Segment Start: Source material

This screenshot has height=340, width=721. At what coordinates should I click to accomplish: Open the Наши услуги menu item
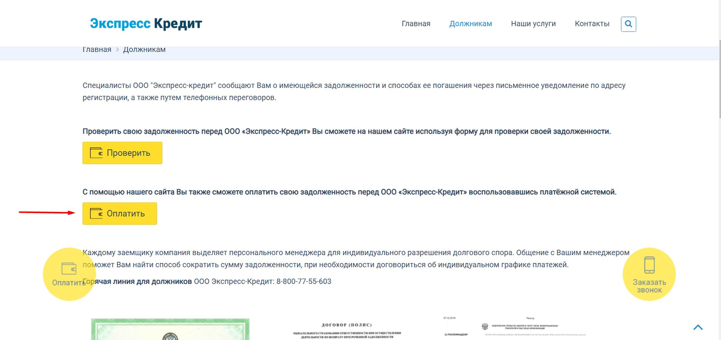point(533,24)
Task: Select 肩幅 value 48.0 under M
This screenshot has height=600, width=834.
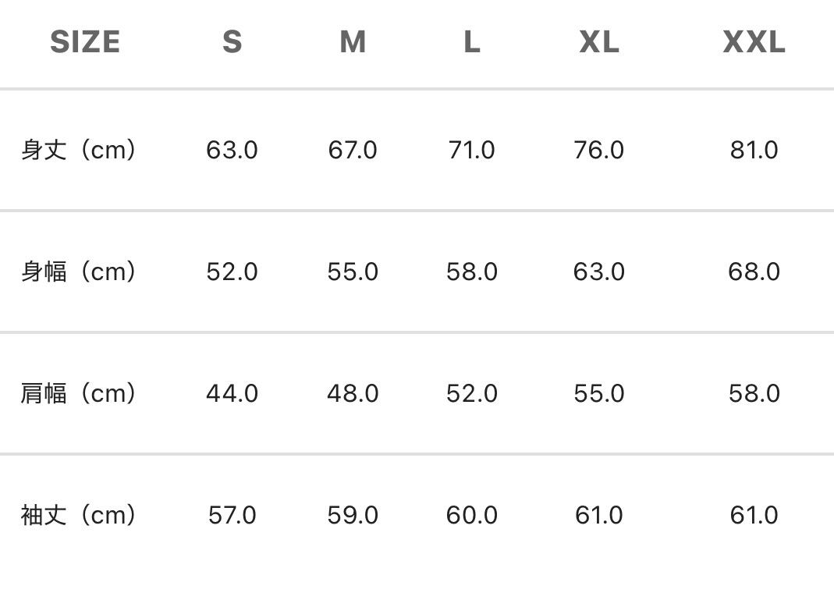Action: click(353, 393)
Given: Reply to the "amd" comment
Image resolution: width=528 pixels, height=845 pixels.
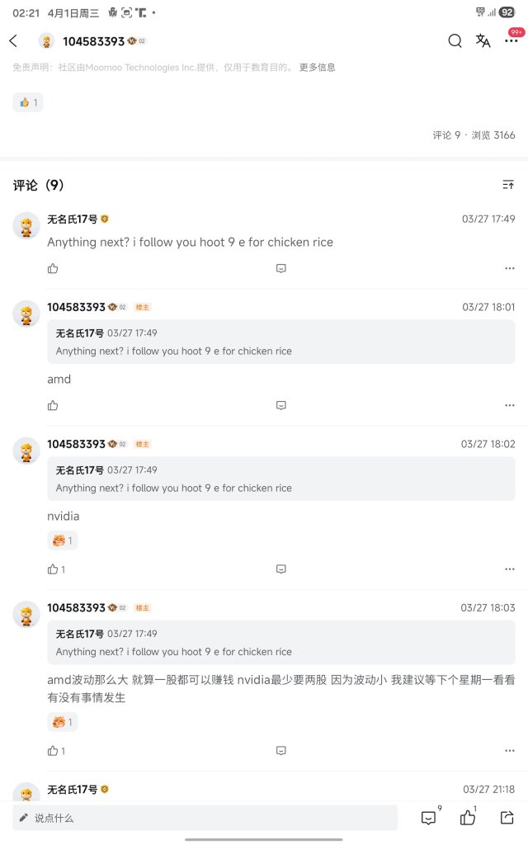Looking at the screenshot, I should click(281, 405).
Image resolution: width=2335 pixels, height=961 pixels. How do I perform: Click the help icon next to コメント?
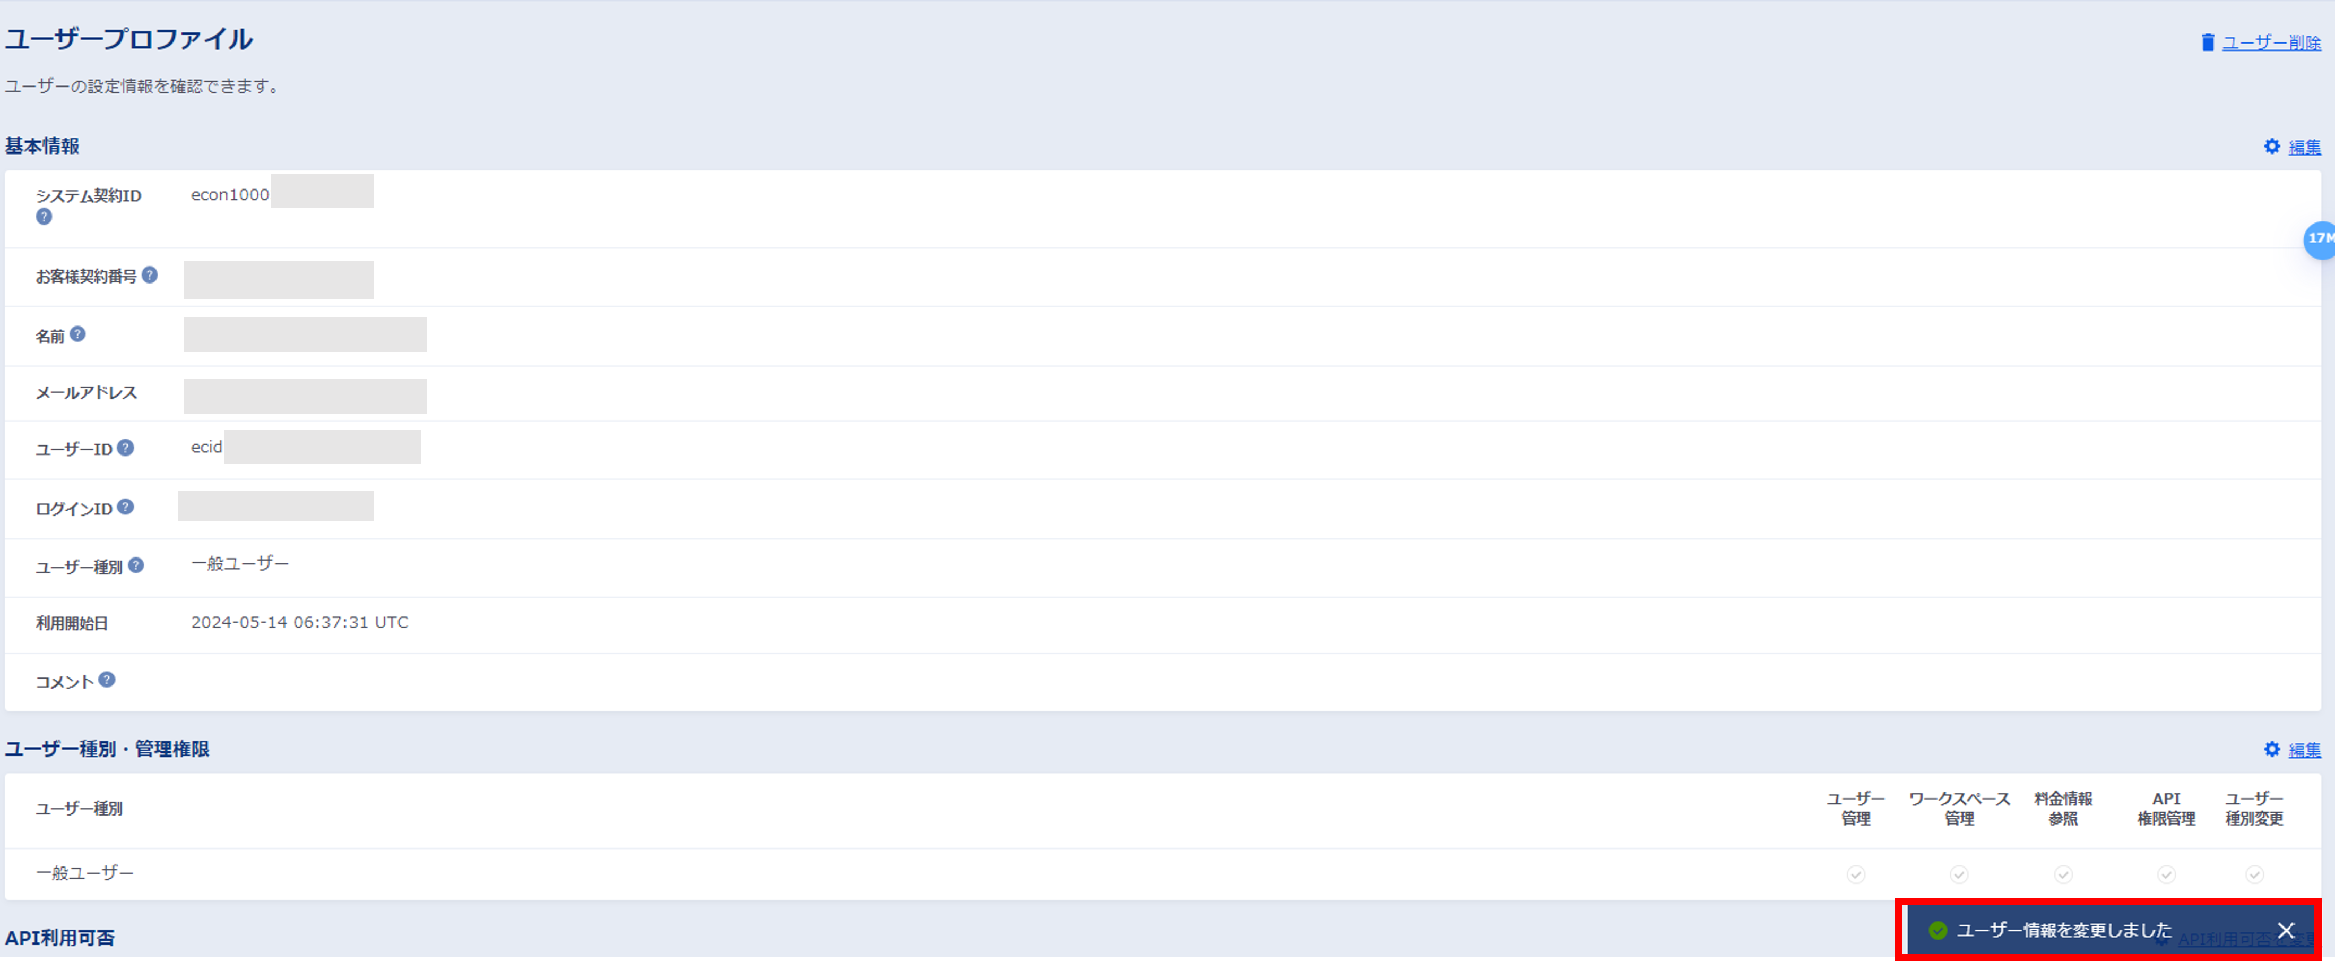(107, 680)
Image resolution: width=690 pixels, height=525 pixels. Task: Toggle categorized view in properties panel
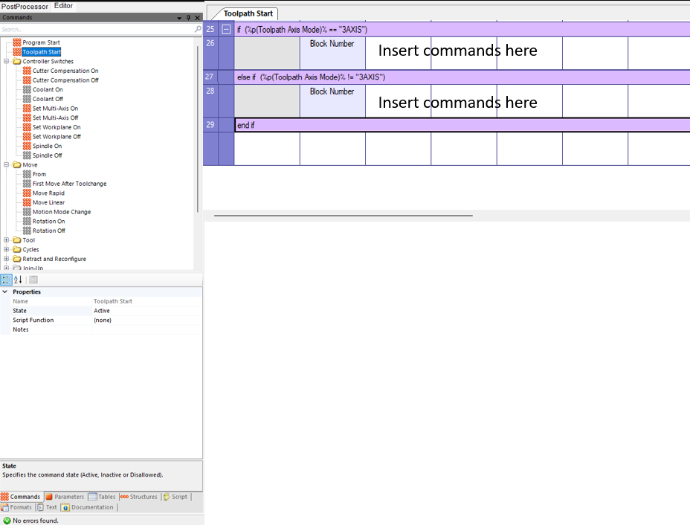(6, 279)
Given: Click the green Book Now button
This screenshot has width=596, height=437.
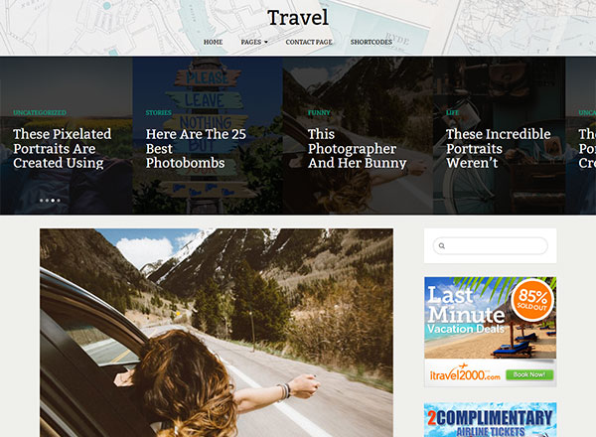Looking at the screenshot, I should point(529,374).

Segment End: Source material

→ **Exercise goal**:
Everything from the line containing "Image resolution: width=2335" through the last line of the entries is to be output exactly as written, minus any pictures.

→ **Result below**:
Image resolution: width=2335 pixels, height=961 pixels. How do I perform: Click the help icon next to コメント?
(107, 680)
Image resolution: width=690 pixels, height=525 pixels. Task: Toggle categorized view in properties panel
(6, 279)
Given: Click the green Book Now button
This screenshot has width=596, height=437.
Looking at the screenshot, I should point(529,374).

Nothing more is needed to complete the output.